### GIVEN RECORDS
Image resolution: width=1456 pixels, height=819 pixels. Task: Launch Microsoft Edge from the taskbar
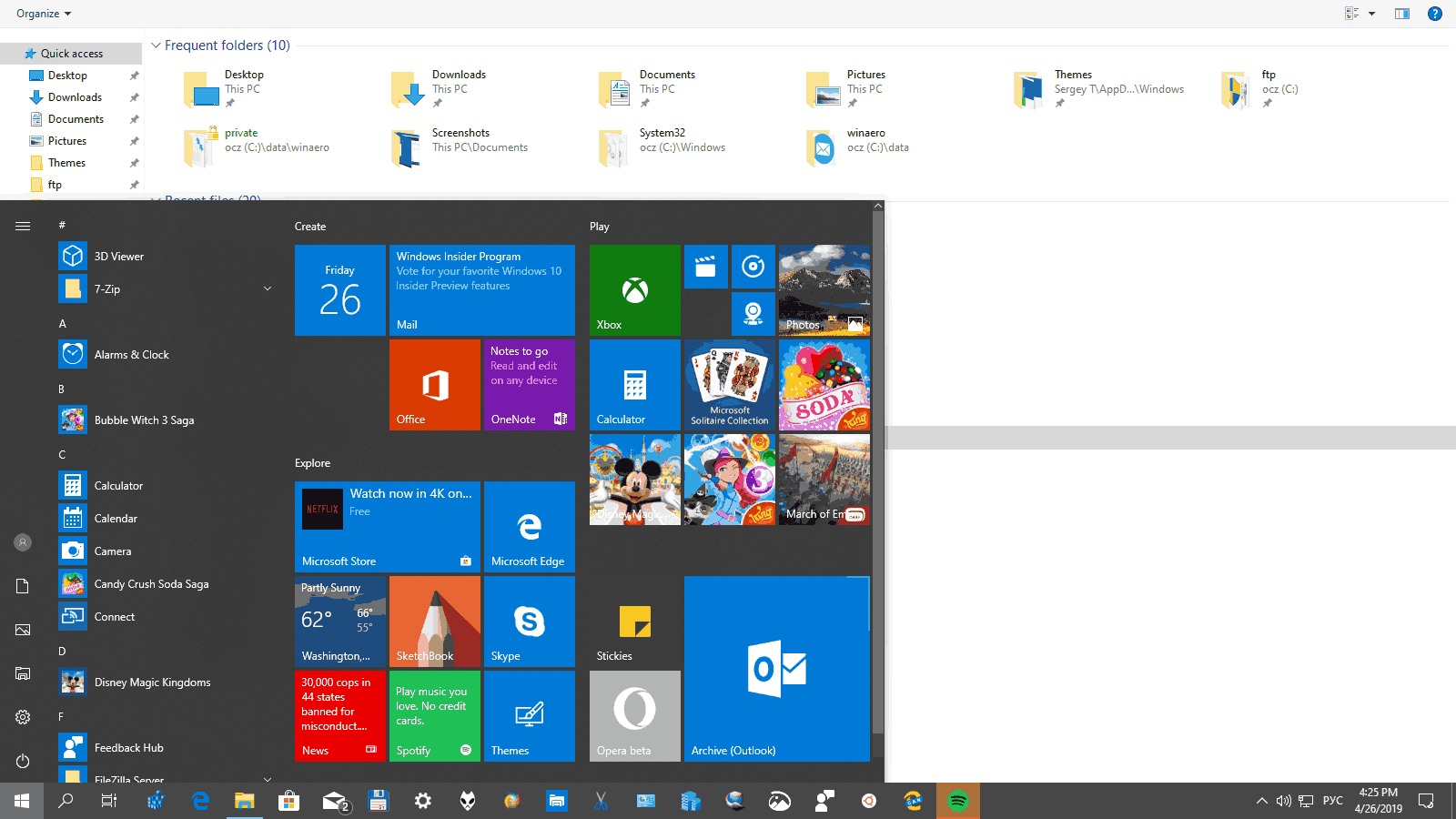(x=200, y=801)
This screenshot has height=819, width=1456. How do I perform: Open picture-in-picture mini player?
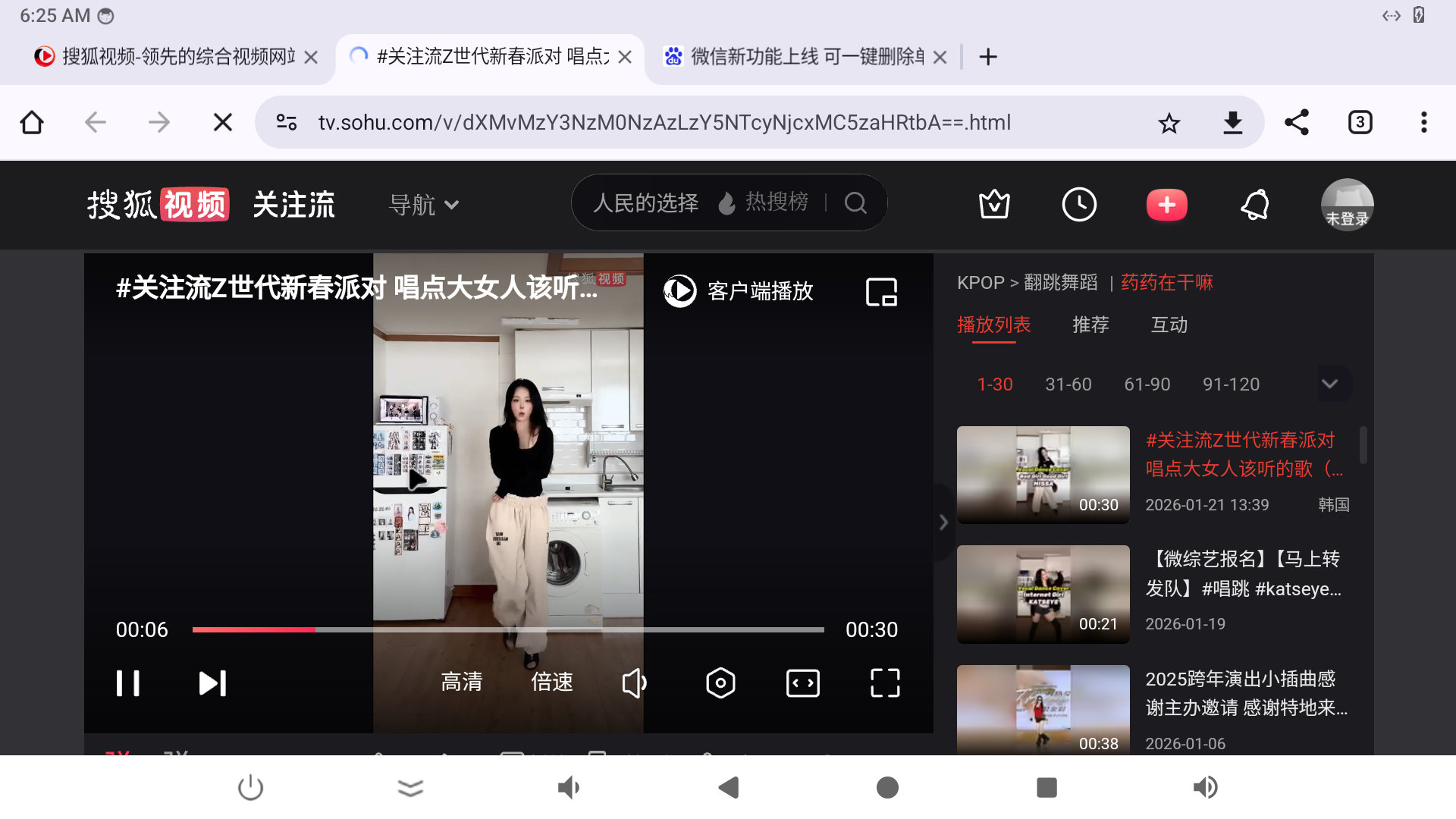[881, 292]
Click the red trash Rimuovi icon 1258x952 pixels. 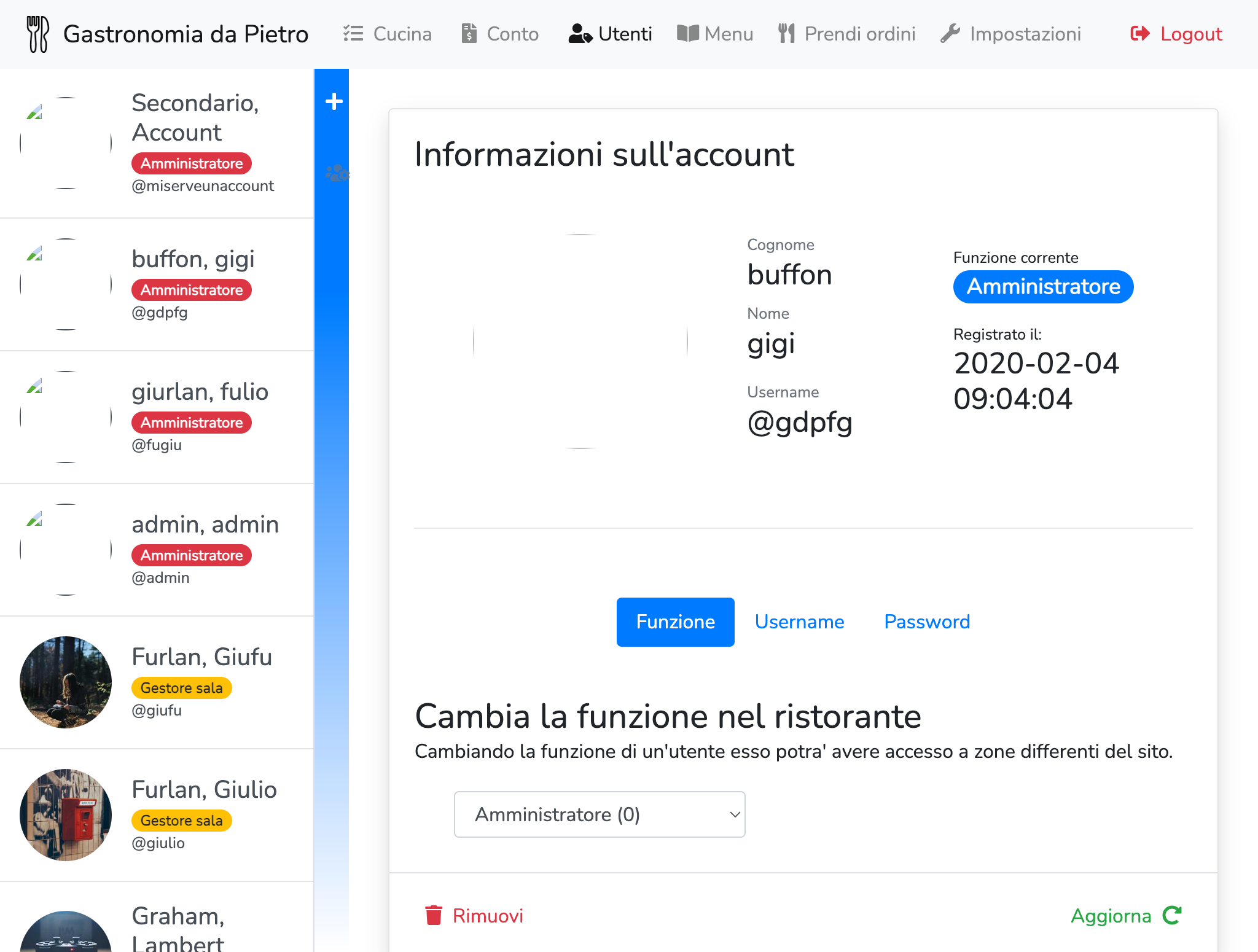(x=434, y=915)
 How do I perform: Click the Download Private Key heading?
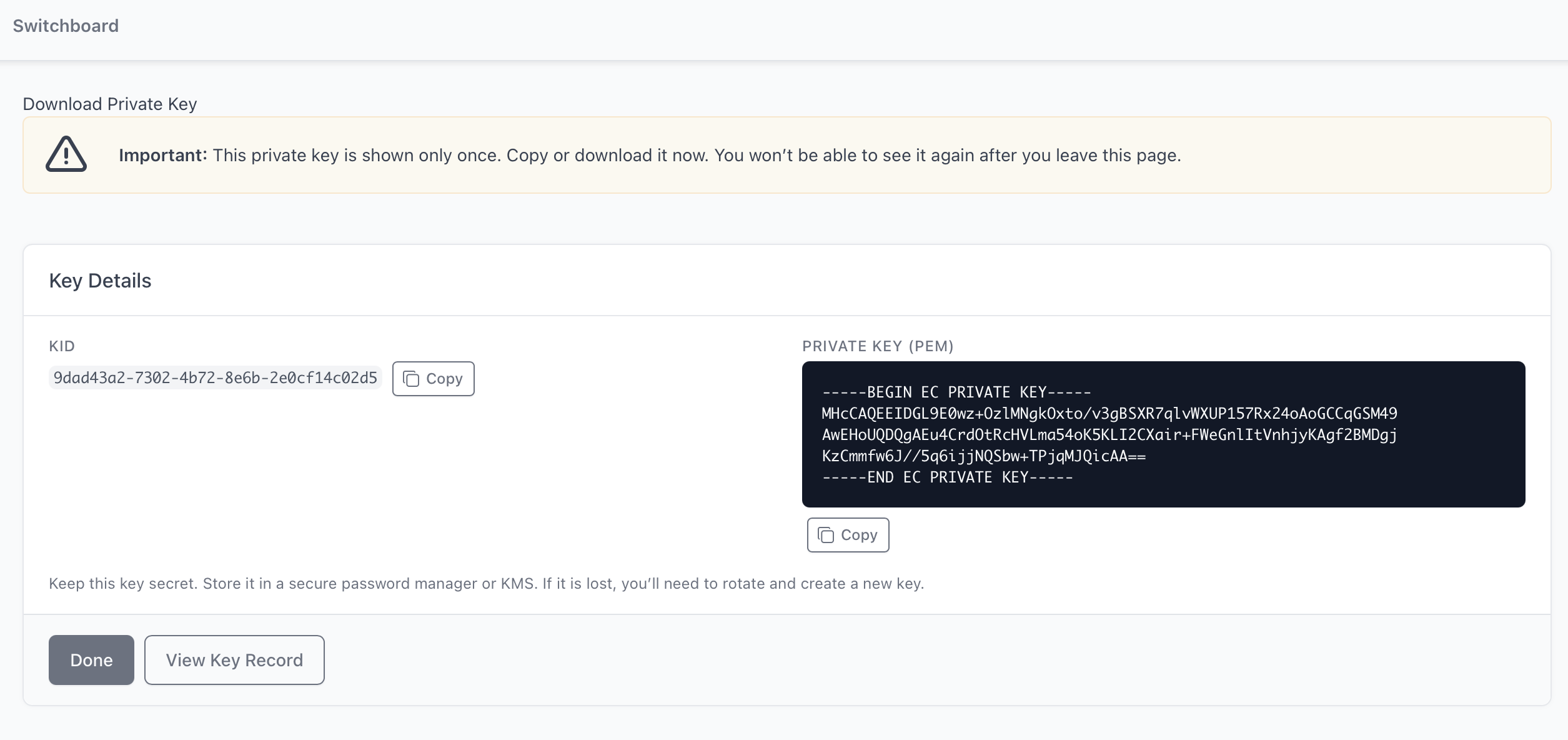tap(110, 104)
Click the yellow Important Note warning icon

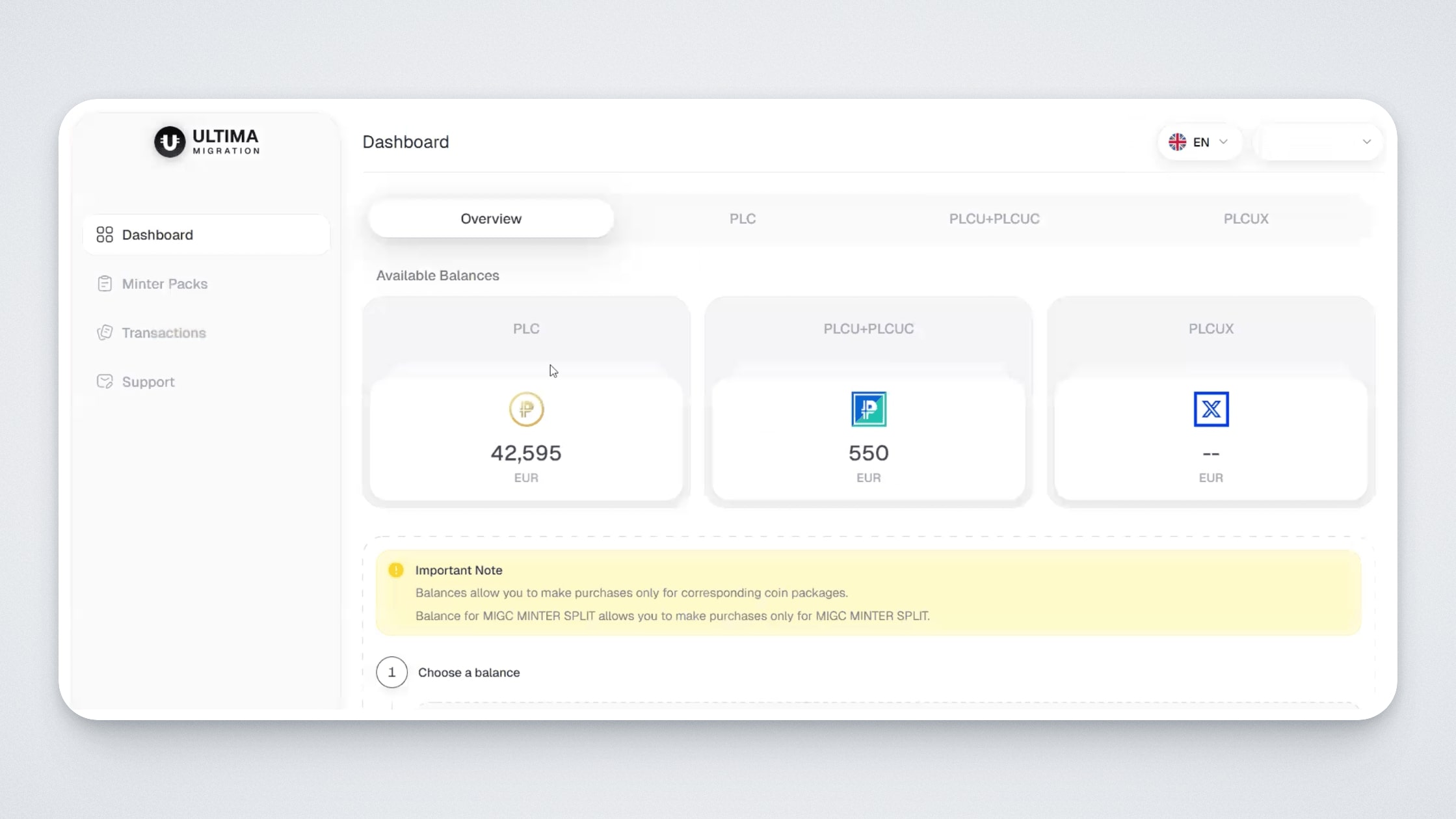(x=396, y=570)
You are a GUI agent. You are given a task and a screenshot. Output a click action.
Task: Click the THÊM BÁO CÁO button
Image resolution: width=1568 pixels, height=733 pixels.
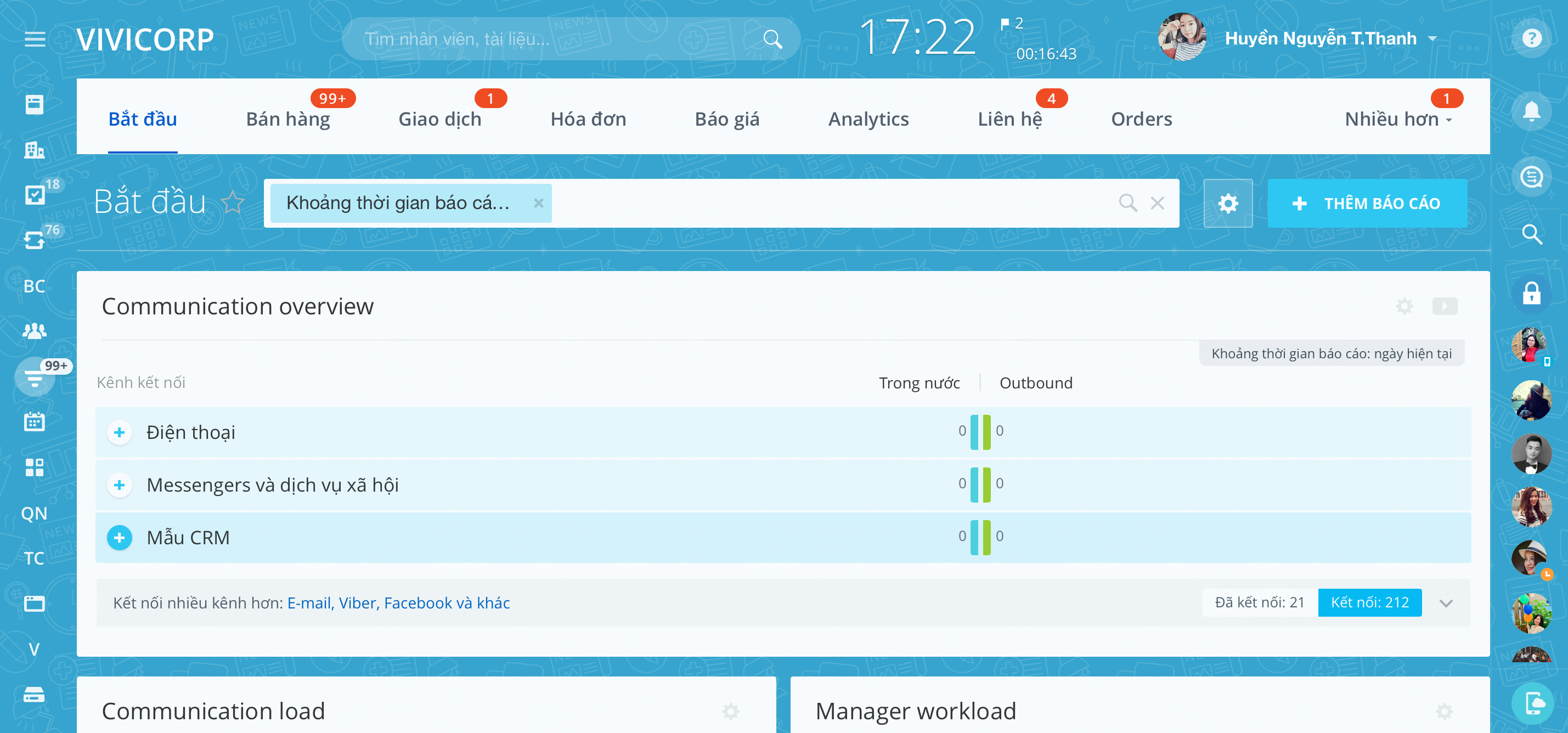1367,204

### EXERCISE DESCRIPTION
Write out exactly the lines from the one containing "Task: Click the THÊM BÁO CÁO button" to the last line of the records above, both included, and leave out any pictures.

### REPLY
Task: Click the THÊM BÁO CÁO button
Image resolution: width=1568 pixels, height=733 pixels.
1367,204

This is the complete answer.